La reconnaissance du préjudice écologique est par contre beaucoup plus problématique. Les différentes collectivités, et leurs avocats, développent des stratégies sensiblement différentes. Certaines collectivités réclament l'indemnisation d'un préjudice écologique direct, ou "pur" entendu comme "le dommage subi par l'ensemble du milieu naturel ou par une de ses composantes, pris en tant que patrimoine collectif, indépendamment de ses répercussions sur les personnes et sur les biens". C'est à ce titre, notamment, que le département du Morbihan sollicite l'allocation d'une somme de 10 millions d'euros, la commune de Quiberon 2 millions d'euros et celle de Houat 1,5 million d'euros.
Une seconde approche, développée notamment par les trois régions parties au procès (Bretagne, Pays-de-la-Loire, Poitou-Charentes) et par le département du Finistère tend à faire juger que les collectivités doivent être indemnisées sur la base du préjudice moral, né de l'atteinte à l'intégrité de leur patrimoine naturel. Selon cette vision, le préjudice moral ne cesse pas avec la réparation matérielle de l'atteinte, de la même façon que la victime d'un vol doit être indemnisée à la fois de son préjudice matériel et de son préjudice moral.
Un premier préjudice de cette nature a déjà été consacré par un arrêt de la cour d'appel de Rennes du 23 juin 2005. Suite à un "dégazage" volontaire commis par un navire marchand, le syndicat mixte Vigipol, qui regroupe une centaine de communes du nord de la Bretagne, ainsi que les conseils généraux du Finistère et des Côtes-d'Armor, a alors obtenu réparation du préjudice moral résultant de "l'atteinte à la réputation" des stations touristiques du littoral qu'il représente.
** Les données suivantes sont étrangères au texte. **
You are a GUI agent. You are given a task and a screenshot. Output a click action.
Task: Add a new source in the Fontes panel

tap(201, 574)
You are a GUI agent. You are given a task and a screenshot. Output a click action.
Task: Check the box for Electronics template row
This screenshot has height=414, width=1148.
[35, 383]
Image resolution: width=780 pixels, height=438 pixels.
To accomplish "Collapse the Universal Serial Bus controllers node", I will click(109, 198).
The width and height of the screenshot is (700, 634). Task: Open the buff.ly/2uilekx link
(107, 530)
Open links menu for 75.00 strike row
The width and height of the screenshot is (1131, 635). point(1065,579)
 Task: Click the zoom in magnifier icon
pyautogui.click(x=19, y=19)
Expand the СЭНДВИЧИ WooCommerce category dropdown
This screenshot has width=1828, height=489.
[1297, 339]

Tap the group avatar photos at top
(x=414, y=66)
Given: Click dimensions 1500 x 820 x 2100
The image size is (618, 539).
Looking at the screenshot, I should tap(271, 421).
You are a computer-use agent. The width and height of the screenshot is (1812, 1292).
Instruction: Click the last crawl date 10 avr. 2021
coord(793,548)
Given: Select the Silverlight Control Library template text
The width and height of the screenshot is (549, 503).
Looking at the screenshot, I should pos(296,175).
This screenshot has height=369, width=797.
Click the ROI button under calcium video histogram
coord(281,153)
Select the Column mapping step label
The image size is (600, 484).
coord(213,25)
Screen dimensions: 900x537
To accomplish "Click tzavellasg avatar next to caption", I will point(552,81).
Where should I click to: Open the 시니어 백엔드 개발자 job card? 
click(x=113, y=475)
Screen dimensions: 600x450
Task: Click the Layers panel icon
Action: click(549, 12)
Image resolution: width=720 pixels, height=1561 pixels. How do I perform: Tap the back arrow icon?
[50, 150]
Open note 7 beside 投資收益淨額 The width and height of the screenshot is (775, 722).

Dans le cadre du procès Erika, les collectivités espèrent obtenir réparation d'un préjudice beaucoup plus large résultant notamment des "pertes d'aménités" ou pertes d'agrément pour les usagers du littoral aux ours des 24 mois qui ont suivi le naufrage (abandon des loisirs liés à la mer et de la pêche à pied, par exemple). Le chiffrage de ce préjudice moral, évalué à 370 millions d'euros, résulte d'une étude réalisée par François Bonnieux, directeur de recherches à l'Inra de Rennes qui avait déjà chiffré les conséquences écologiques du naufrage de l'Exxon Valdez, en Alaska.